• [TASK DETAILS]:
Copy out each of the following entries word for word, keeping every line intact and in the same order.
--- Begin ---
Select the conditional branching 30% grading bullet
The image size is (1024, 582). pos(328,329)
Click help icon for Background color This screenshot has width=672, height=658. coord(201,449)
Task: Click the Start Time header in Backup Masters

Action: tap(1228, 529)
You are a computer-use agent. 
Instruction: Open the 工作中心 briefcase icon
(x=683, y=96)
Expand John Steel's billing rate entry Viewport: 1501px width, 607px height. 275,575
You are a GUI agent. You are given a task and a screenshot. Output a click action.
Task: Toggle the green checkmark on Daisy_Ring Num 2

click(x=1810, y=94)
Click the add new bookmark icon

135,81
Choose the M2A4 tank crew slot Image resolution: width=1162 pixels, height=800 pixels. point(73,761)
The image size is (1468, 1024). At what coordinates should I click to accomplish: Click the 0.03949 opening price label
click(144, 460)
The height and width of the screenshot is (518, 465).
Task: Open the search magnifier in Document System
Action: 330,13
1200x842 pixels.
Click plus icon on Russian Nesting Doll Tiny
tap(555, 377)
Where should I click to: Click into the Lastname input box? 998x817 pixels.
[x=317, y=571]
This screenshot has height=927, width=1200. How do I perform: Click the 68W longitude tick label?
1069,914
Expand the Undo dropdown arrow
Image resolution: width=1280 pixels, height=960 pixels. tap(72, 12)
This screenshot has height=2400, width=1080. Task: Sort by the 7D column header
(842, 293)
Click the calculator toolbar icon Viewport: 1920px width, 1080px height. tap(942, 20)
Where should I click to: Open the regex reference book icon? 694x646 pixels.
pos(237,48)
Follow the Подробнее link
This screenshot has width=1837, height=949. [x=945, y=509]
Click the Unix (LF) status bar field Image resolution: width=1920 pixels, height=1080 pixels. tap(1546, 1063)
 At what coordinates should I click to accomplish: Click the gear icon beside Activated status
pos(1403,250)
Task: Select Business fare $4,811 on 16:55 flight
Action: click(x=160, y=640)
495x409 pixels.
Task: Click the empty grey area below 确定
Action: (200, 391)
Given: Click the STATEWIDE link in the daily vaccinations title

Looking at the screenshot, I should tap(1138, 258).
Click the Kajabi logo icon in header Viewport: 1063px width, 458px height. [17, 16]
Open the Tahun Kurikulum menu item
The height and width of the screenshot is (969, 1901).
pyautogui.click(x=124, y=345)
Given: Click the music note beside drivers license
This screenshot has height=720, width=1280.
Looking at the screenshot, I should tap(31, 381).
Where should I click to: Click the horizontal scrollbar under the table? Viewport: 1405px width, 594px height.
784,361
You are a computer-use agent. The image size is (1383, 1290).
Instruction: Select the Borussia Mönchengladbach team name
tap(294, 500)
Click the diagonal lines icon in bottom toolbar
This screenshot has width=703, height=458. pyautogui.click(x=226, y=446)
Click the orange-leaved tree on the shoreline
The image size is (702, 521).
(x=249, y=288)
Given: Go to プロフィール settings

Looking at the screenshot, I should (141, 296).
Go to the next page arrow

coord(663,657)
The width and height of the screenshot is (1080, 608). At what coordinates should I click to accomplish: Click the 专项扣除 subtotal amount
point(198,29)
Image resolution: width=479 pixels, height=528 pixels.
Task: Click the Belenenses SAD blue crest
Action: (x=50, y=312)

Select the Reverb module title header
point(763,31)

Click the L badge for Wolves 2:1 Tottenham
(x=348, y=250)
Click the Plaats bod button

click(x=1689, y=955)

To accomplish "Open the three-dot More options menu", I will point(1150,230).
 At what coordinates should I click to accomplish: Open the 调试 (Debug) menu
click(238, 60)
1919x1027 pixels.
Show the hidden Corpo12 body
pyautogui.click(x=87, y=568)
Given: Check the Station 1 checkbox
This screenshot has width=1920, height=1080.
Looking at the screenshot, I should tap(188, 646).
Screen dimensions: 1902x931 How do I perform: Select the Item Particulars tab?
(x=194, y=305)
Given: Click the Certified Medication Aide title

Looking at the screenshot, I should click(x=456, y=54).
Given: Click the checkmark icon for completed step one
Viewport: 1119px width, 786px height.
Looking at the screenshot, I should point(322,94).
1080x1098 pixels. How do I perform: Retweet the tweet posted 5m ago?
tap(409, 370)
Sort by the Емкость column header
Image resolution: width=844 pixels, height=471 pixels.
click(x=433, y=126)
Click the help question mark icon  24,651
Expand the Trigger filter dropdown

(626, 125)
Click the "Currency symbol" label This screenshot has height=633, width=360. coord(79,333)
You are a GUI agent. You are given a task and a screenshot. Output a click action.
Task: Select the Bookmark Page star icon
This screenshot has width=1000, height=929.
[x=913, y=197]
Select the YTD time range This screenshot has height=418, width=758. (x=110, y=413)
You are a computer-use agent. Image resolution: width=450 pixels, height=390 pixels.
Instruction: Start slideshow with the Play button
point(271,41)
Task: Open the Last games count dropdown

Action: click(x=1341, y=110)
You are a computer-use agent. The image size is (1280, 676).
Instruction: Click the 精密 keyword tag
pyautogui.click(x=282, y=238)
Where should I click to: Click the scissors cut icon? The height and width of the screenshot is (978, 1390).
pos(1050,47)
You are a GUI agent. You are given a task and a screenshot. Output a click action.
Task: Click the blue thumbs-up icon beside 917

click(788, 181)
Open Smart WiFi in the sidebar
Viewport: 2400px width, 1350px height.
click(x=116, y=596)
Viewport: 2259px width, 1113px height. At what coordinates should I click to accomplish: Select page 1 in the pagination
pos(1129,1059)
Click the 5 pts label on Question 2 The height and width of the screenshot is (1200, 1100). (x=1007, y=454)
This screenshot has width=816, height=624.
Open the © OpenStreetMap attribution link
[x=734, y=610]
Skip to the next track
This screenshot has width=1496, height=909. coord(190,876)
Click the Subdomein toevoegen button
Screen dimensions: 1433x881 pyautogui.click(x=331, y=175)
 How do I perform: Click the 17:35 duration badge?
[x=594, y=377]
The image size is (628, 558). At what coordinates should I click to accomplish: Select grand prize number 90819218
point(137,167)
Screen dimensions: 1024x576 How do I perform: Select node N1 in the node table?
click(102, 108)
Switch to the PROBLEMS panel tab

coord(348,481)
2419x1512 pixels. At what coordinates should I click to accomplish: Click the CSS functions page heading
--- End ---
• [FINISHED ANSWER]:
Select the conditional branching 30% grading bullet
The image size is (1024, 582). pos(328,329)
Click help icon for Background color This screenshot has width=672, height=658. coord(201,449)
Task: Click the Start Time header in Backup Masters

Action: tap(1228, 529)
You are a computer-use agent. 
Instruction: Open the 工作中心 briefcase icon
(x=683, y=96)
Expand John Steel's billing rate entry Viewport: 1501px width, 607px height. 275,575
You are a GUI agent. You are given a task and a screenshot. Output a click action.
Task: Toggle the green checkmark on Daisy_Ring Num 2

click(x=1810, y=94)
Click the add new bookmark icon

135,81
Choose the M2A4 tank crew slot Image resolution: width=1162 pixels, height=800 pixels. point(73,761)
The image size is (1468, 1024). At what coordinates should I click to accomplish: Click the 0.03949 opening price label
click(144, 460)
The height and width of the screenshot is (518, 465).
Task: Open the search magnifier in Document System
Action: 330,13
1200x842 pixels.
Click plus icon on Russian Nesting Doll Tiny
tap(555, 377)
Where should I click to: Click into the Lastname input box? 998x817 pixels.
[x=317, y=571]
This screenshot has height=927, width=1200. How do I perform: Click the 68W longitude tick label?
1069,914
Expand the Undo dropdown arrow
Image resolution: width=1280 pixels, height=960 pixels. tap(72, 12)
This screenshot has height=2400, width=1080. Task: Sort by the 7D column header
(842, 293)
Click the calculator toolbar icon Viewport: 1920px width, 1080px height. tap(942, 20)
Where should I click to: Open the regex reference book icon? 694x646 pixels.
pos(237,48)
Follow the Подробнее link
This screenshot has width=1837, height=949. [x=945, y=509]
Click the Unix (LF) status bar field Image resolution: width=1920 pixels, height=1080 pixels. tap(1546, 1063)
 At what coordinates should I click to accomplish: Click the gear icon beside Activated status
pos(1403,250)
Task: Select Business fare $4,811 on 16:55 flight
Action: click(x=160, y=640)
495x409 pixels.
Task: Click the empty grey area below 确定
Action: (200, 391)
Given: Click the STATEWIDE link in the daily vaccinations title

Looking at the screenshot, I should tap(1138, 258).
Click the Kajabi logo icon in header Viewport: 1063px width, 458px height. [17, 16]
Open the Tahun Kurikulum menu item
The height and width of the screenshot is (969, 1901).
pyautogui.click(x=124, y=345)
Given: Click the music note beside drivers license
This screenshot has height=720, width=1280.
Looking at the screenshot, I should tap(31, 381).
Where should I click to: Click the horizontal scrollbar under the table? Viewport: 1405px width, 594px height.
784,361
You are a computer-use agent. The image size is (1383, 1290).
Instruction: Select the Borussia Mönchengladbach team name
tap(294, 500)
Click the diagonal lines icon in bottom toolbar
This screenshot has width=703, height=458. pyautogui.click(x=226, y=446)
Click the orange-leaved tree on the shoreline
The image size is (702, 521).
(x=249, y=288)
Given: Go to プロフィール settings

Looking at the screenshot, I should (141, 296).
Go to the next page arrow

coord(663,657)
The width and height of the screenshot is (1080, 608). At what coordinates should I click to accomplish: Click the 专项扣除 subtotal amount
point(198,29)
Image resolution: width=479 pixels, height=528 pixels.
Task: Click the Belenenses SAD blue crest
Action: (x=50, y=312)

Select the Reverb module title header
point(763,31)

Click the L badge for Wolves 2:1 Tottenham
(x=348, y=250)
Click the Plaats bod button

click(x=1689, y=955)

To accomplish "Open the three-dot More options menu", I will point(1150,230).
 At what coordinates should I click to accomplish: Open the 调试 (Debug) menu
click(238, 60)
1919x1027 pixels.
Show the hidden Corpo12 body
pyautogui.click(x=87, y=568)
Given: Check the Station 1 checkbox
This screenshot has width=1920, height=1080.
Looking at the screenshot, I should tap(188, 646).
Screen dimensions: 1902x931 How do I perform: Select the Item Particulars tab?
(x=194, y=305)
Given: Click the Certified Medication Aide title

Looking at the screenshot, I should click(x=456, y=54).
Given: Click the checkmark icon for completed step one
Viewport: 1119px width, 786px height.
Looking at the screenshot, I should point(322,94).
1080x1098 pixels. How do I perform: Retweet the tweet posted 5m ago?
tap(409, 370)
Sort by the Емкость column header
Image resolution: width=844 pixels, height=471 pixels.
click(x=433, y=126)
Click the help question mark icon  24,651
Expand the Trigger filter dropdown

(626, 125)
Click the "Currency symbol" label This screenshot has height=633, width=360. coord(79,333)
You are a GUI agent. You are given a task and a screenshot. Output a click action.
Task: Select the Bookmark Page star icon
This screenshot has width=1000, height=929.
[x=913, y=197]
Select the YTD time range This screenshot has height=418, width=758. (x=110, y=413)
You are a computer-use agent. Image resolution: width=450 pixels, height=390 pixels.
Instruction: Start slideshow with the Play button
point(271,41)
Task: Open the Last games count dropdown

Action: click(x=1341, y=110)
You are a computer-use agent. The image size is (1280, 676).
Instruction: Click the 精密 keyword tag
pyautogui.click(x=282, y=238)
Where should I click to: Click the scissors cut icon? The height and width of the screenshot is (978, 1390).
pos(1050,47)
You are a GUI agent. You are given a task and a screenshot. Output a click action.
Task: Click the blue thumbs-up icon beside 917

click(788, 181)
Open Smart WiFi in the sidebar
Viewport: 2400px width, 1350px height.
click(x=116, y=596)
Viewport: 2259px width, 1113px height. At what coordinates should I click to accomplish: Select page 1 in the pagination
pos(1129,1059)
Click the 5 pts label on Question 2 The height and width of the screenshot is (1200, 1100). (x=1007, y=454)
This screenshot has width=816, height=624.
Open the © OpenStreetMap attribution link
[x=734, y=610]
Skip to the next track
This screenshot has width=1496, height=909. coord(190,876)
Click the Subdomein toevoegen button
Screen dimensions: 1433x881 pyautogui.click(x=331, y=175)
 How do I perform: Click the 17:35 duration badge?
[x=594, y=377]
The image size is (628, 558). At what coordinates should I click to accomplish: Select grand prize number 90819218
point(137,167)
Screen dimensions: 1024x576 How do I perform: Select node N1 in the node table?
click(102, 108)
Switch to the PROBLEMS panel tab

coord(348,481)
2419x1512 pixels. At what coordinates should I click to accomplish: Click the CSS functions page heading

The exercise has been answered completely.